→ What is needed:
Start at the line in the entries below that contains "office@gailtal-journal.at (562, 2368)", stop at the line that contains "[Waldbrände in Friaul: Dreiländer-Hilfseinsatz", and output exactly the lines in that span, both ends included.
[Opening Data records section]
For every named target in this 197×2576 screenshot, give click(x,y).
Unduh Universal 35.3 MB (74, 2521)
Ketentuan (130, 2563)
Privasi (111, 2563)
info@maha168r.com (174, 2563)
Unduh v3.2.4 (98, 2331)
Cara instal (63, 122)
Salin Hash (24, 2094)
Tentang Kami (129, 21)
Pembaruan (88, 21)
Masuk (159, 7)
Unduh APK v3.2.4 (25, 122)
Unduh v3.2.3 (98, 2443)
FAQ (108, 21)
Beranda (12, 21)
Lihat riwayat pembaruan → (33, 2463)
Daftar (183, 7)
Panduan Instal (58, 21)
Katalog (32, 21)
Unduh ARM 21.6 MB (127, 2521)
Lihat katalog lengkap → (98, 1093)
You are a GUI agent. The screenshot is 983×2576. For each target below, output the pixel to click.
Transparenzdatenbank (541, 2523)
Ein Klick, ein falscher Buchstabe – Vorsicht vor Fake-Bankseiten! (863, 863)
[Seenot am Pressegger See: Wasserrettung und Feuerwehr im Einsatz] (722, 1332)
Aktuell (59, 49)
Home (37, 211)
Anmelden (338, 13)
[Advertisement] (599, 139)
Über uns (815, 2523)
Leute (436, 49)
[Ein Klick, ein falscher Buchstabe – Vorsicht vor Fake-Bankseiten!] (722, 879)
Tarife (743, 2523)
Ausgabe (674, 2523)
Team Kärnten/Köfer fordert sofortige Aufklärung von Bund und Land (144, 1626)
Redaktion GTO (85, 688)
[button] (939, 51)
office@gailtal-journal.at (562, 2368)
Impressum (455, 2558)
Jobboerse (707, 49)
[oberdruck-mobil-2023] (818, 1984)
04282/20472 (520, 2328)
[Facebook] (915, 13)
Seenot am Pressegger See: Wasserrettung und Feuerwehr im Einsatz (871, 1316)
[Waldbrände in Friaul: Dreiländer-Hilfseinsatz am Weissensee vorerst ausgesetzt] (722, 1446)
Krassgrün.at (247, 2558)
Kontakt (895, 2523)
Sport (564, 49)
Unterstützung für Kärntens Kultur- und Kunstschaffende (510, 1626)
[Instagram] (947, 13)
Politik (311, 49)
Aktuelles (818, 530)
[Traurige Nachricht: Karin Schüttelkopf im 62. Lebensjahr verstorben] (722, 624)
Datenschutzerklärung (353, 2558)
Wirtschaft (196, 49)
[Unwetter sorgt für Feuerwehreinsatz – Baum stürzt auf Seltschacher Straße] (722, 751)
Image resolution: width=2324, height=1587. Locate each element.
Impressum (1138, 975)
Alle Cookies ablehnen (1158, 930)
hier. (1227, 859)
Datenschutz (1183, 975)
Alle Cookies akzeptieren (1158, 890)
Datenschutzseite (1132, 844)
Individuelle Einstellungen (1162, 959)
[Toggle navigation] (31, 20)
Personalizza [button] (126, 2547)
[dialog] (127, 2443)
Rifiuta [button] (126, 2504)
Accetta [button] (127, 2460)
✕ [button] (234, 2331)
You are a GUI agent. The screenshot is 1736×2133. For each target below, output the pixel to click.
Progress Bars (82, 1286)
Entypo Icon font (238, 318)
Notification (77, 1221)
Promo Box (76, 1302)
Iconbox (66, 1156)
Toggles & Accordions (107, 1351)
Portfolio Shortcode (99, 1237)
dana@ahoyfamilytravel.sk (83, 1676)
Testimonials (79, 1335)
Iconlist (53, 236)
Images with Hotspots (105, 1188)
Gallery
[Closing Data records section]
→ Task result:
office@gailtal-journal.at (562, 2368)
Impressum (455, 2558)
Jobboerse (707, 49)
[oberdruck-mobil-2023] (818, 1984)
04282/20472 (520, 2328)
[Facebook] (915, 13)
Seenot am Pressegger See: Wasserrettung und Feuerwehr im Einsatz (871, 1316)
[Waldbrände in Friaul: Dreiländer-Hilfseinsatz am Weissensee vorerst ausgesetzt] (722, 1446)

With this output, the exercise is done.